Inspired by modern concepts of education, self-help and social work, Levi looked beyond the squalid streets and tenements, perceiving that “in a few years we shall see on this continent … Jewry enriching the world with its virtues and its genius … Immigrants of all nationalities and who are now the backbone of American citizenship came in practically the same conditions of financial poverty as the majority of the immigrants now come. Their constant ambition has been to be worthy of the privileges they are enjoying—regarding this land of opportunity as the promised land of the prophets.”  

That year, Levi “set the stone moving …” in extending support to “the communities from the threatened destruction of hate and religious intolerance … Let the Order rise to the need of the great emergency.” As lodge members throughout the country procured jobs for more than 3,000 Romanian men, B’nai B’rith took the lead among other Jewish organizations in moving them out of the Lower East Side to areas throughout the United States. “The B’nai B’rith is to be congratulated on finally entering a larger field of communal activity, a … decided advance,” proclaimed American Hebrew, which served as a means of “interesting members beyond the confines of The Order.” As a consequence, new lodges were forming for the first time in several years.

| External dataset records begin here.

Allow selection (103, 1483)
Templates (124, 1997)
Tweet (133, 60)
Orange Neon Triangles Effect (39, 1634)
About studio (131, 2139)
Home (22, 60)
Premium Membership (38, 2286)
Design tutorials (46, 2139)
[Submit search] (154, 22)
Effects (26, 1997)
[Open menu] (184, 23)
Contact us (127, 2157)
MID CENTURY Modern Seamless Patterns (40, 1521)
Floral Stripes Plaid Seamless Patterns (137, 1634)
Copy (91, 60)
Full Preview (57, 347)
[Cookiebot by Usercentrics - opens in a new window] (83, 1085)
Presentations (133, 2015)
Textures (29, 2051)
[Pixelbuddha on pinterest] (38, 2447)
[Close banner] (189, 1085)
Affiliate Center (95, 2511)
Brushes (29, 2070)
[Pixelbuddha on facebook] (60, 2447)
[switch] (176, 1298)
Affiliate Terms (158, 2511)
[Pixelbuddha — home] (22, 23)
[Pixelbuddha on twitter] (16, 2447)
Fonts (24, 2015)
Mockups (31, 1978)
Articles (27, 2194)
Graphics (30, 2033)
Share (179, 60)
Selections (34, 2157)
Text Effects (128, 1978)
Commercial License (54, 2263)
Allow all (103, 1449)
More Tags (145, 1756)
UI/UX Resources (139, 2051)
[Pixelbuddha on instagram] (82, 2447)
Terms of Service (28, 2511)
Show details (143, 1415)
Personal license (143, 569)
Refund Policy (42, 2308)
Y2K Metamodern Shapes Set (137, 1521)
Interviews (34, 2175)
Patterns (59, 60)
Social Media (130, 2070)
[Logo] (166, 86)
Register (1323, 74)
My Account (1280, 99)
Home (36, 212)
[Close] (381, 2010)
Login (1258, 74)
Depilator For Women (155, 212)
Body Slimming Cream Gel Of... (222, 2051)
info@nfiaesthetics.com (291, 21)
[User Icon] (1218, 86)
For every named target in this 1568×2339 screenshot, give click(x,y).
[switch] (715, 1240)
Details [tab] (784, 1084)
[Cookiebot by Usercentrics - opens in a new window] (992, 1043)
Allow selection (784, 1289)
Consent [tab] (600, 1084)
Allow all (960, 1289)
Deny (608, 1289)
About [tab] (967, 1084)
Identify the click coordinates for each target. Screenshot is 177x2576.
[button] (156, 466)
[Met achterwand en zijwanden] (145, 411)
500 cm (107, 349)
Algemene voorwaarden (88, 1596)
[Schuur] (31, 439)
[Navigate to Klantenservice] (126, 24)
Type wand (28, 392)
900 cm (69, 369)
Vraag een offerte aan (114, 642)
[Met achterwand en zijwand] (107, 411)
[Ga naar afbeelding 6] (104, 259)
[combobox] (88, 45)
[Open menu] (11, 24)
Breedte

PictureNew arrivals were ferried from their ships to Ellis Island.

B’nai B’rith’s New York Committee on Immigration and Social Work next responded with a plan for “betterment of conditions on the Lower East Side” by establishing its presence there. Opened in 1902, B’nai B’rith’s 106 Forsythe Street headquarters was equipped with classrooms for the teaching of English and vocational skills, as well as a library and a social hall; an employment bureau was later in operation. Welcomed as members of the new “Justice” and “Rumania” lodges, men from the neighborhood met on the third floor; three more immigrant lodges were later formed. On Sundays, Levi divided his time between B’nai B’rith’s East 58th Street building and the downtown offices.

Over the next years, B’nai B’rith’s Committee for Intellectual Advancement led services and organized clubs at the de Hirsch Home for immigrant girls on 13th Street. Among other accomplishments of B’nai B’rith was the procurement of the services of Dr. Von Mueller, an eminent Austrian orthopedic surgeon, who operated pro bono on poor Christian and Jewish children living on the Lower East Side during one of his visits to New York.

Behind the scenes, leaders actively campaigned to keep the “golden door” open, rallying support from important Jews and Christians alike against restrictive legislation. After Levi’s sudden death in 1904, his successor, elder statesman and attorney Simon Wolf, acted as B’nai B’rith’s Washington liaison, fighting for the cause in his newspaper articles and as a witness before Congress, and by extending free legal aid. Lodge brothers served as volunteers at Ellis Island, where they provided legal assistance to individuals and reported on the center’s conditions. In 1915, B’nai B’rith’s leaders interceded with U.S. President Woodrow Wilson to veto the proposed Burnett Immigration Bill, whose stringent literacy test and increased “head tax”—a mandatory fee imposed on those arriving in the United States—was intended to bar many from entering.

True to Bien’s and Levi’s visions, the contributions of the next generation of Jewish Americans in the arts, humanities and sciences would immeasurably enhance life. Their impact continues. Those who participated as members of B’nai B’rith would transform the organization, paving the way for the harder work and greater accomplishments of the first half of the 20th century.